Objective: Binge-eating disorder (BED) is the most prevalent eating disorder, however, few evidence-based treatments are available. The aim of this study was to evaluate the efficacy and safety of dasotraline, a novel dopamine and norepinephrine reuptake inhibitor, in adults with BED. Methods: Patients with BED (ITT sample, N=315) were randomized to 12 weeks of double-blind treatment with once-daily, flexible-doses (4, 6, or 8 mg/d) of dasotraline or placebo. Primary endpoint was change in diary-based assessment of number of binge-eating days/week at week 12. Key secondary endpoints included changes from baseline in Clinical Global Impression, Severity scale (CGI-S), Yale-Brown Obsessive-Compulsive Scale Modified for Binge-Eating (YBOCS-BE), and percentage of subjects with cessation of binge-eating in the final 4 weeks.

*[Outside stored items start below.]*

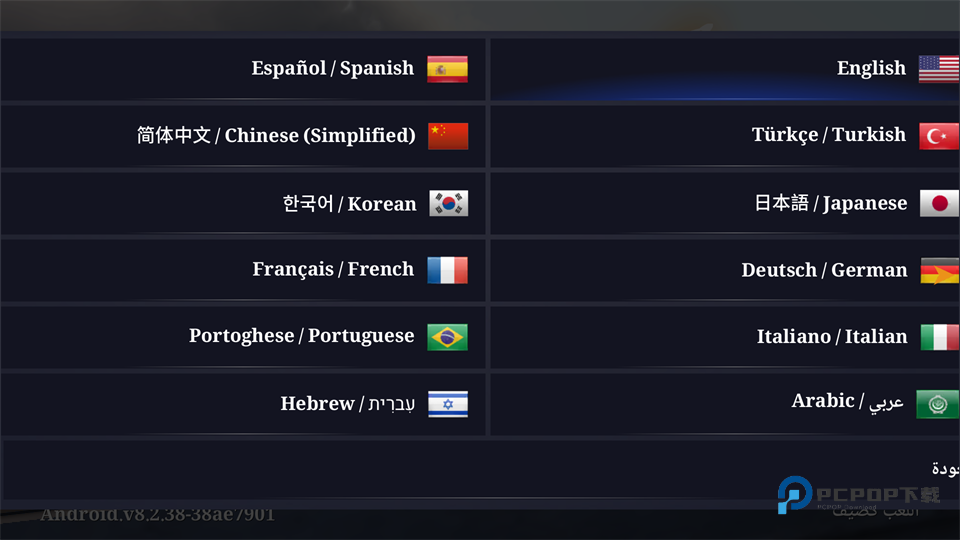The image size is (960, 540).
Task: Switch language to Türkçe / Turkish
Action: click(x=828, y=135)
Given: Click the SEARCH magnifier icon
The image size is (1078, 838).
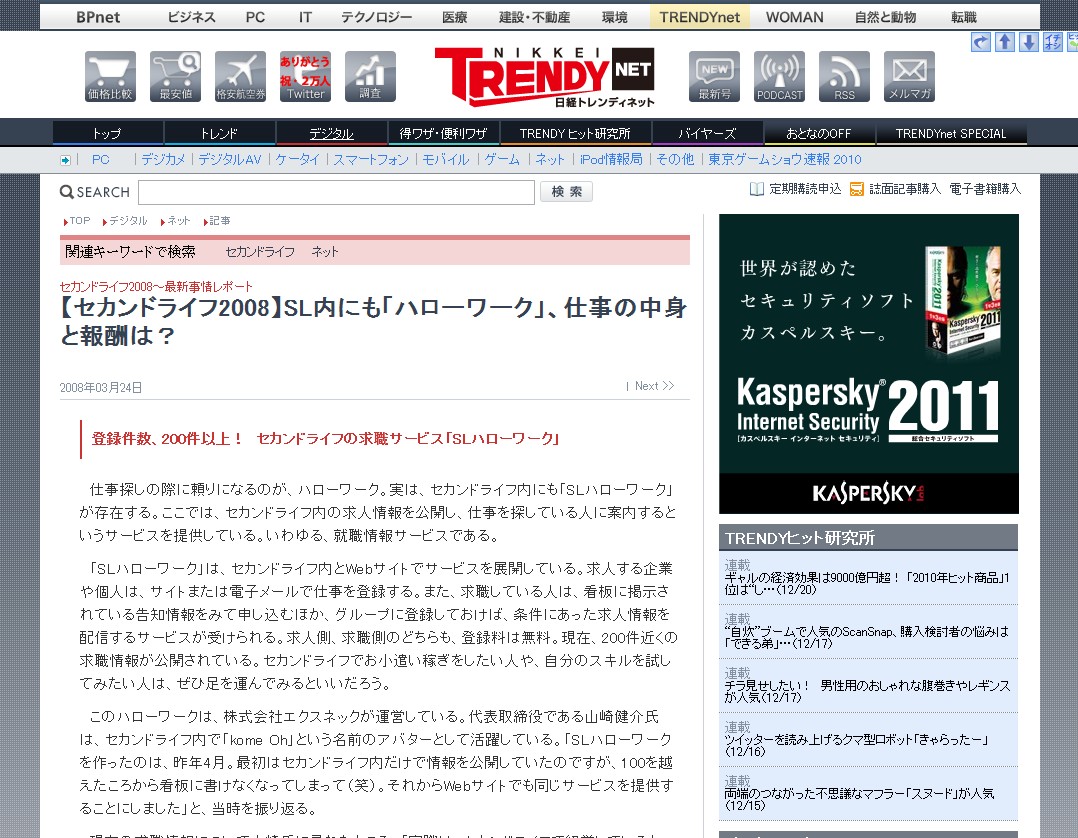Looking at the screenshot, I should 66,191.
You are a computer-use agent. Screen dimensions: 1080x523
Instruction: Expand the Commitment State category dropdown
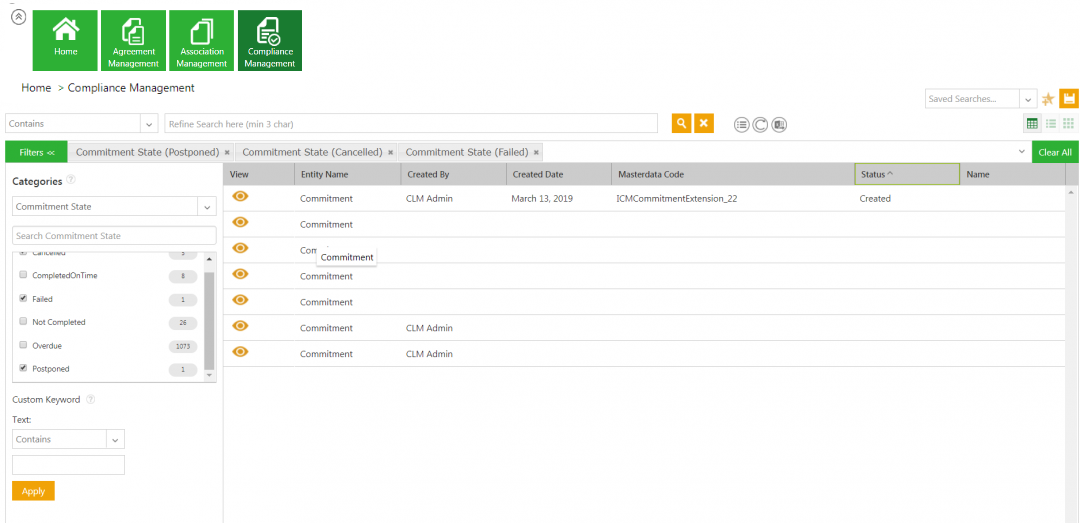pyautogui.click(x=207, y=207)
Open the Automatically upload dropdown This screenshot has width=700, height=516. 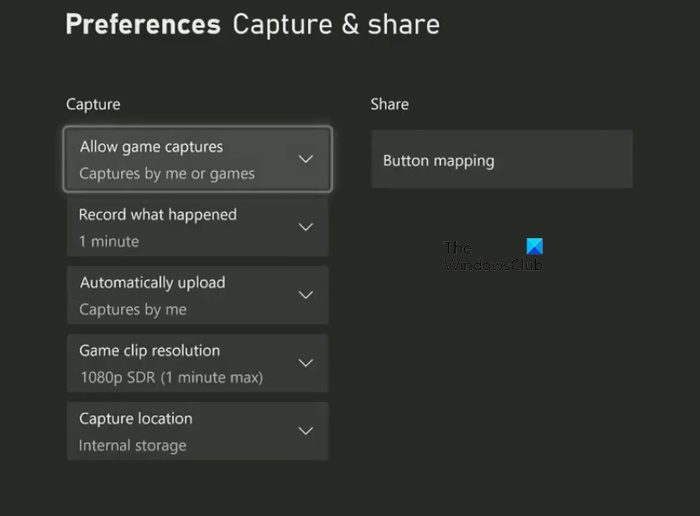(x=197, y=295)
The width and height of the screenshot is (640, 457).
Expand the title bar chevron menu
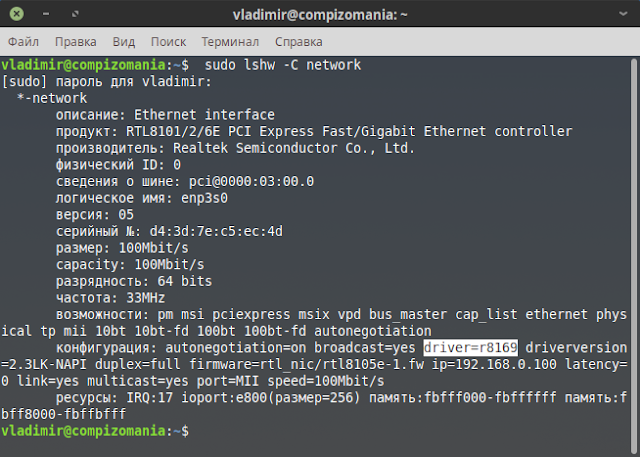click(623, 14)
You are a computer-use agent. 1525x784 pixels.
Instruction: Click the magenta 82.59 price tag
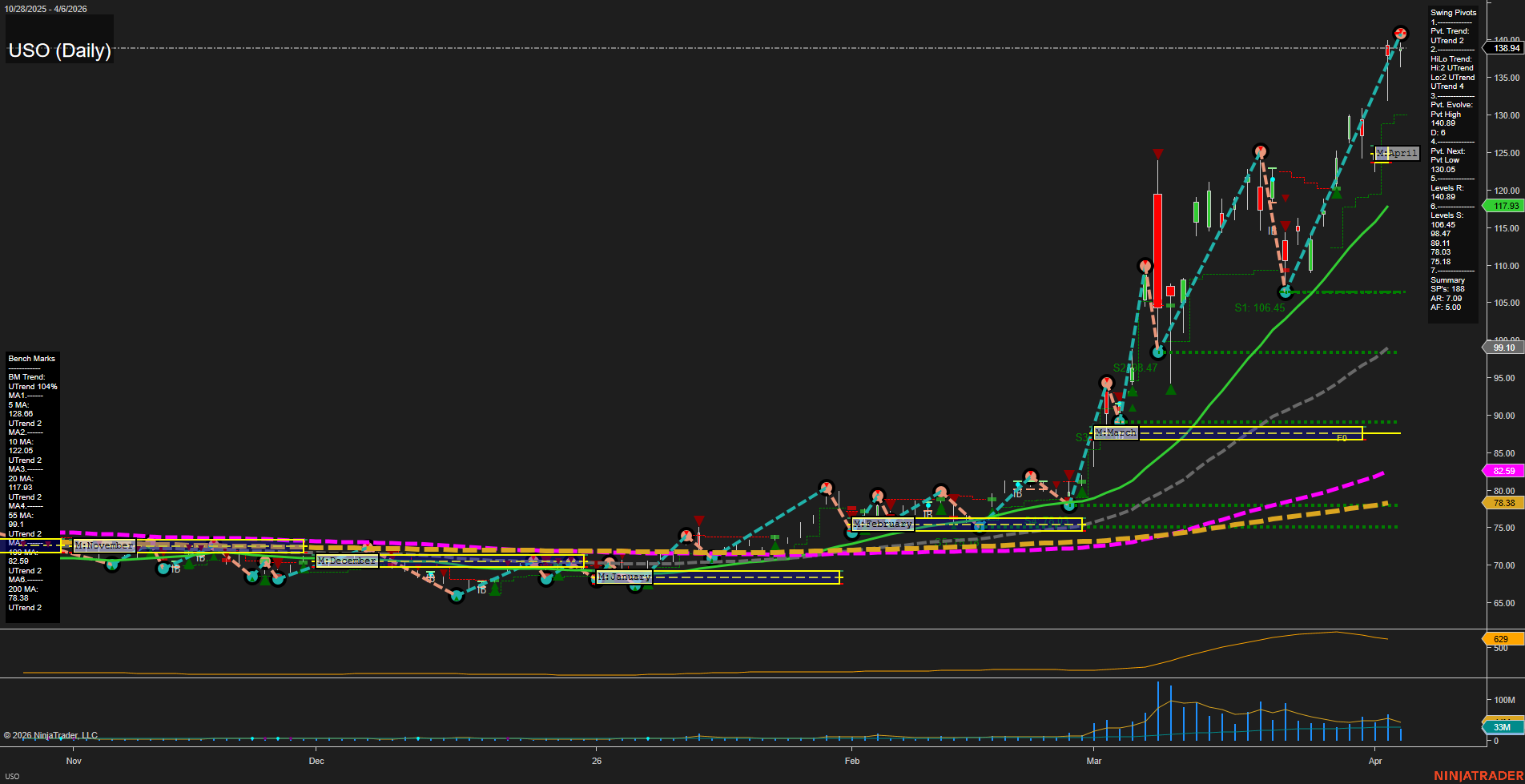click(x=1503, y=471)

Results: Treatment with dasotraline was associated with a significantly greater reduction in binge-eating days/week at study endpoint (vs. placebo; LS mean [SE] difference score -0.99 [0.17]; P<0.001; effect size [ES], 0.74). Significant endpoint improvement was observed for the 3 key secondary measures, CGI-S (P<0.0001; ES, 0.95), YBOCS-BE (P<0.0001; ES, 0.96), and 4-week cessation of binge-eating (46.5% vs. 20.6%; P<0.0001). The most common adverse events in the dasotraline vs. placebo groups were insomnia (44.6% vs 8.1%), dry mouth (27.4% vs 5.0%), decreased appetite (19.7% vs 6.9%), and anxiety (17.8% vs 2.5%). Discontinuation due to adverse events occurred in 11.3% of patients on dasotraline vs. 2.5% on placebo. Conclusions: The results of this placebo-controlled, double-blind study found dasotraline to be an efficacious, safe, and generally well-tolerated treatment for BED.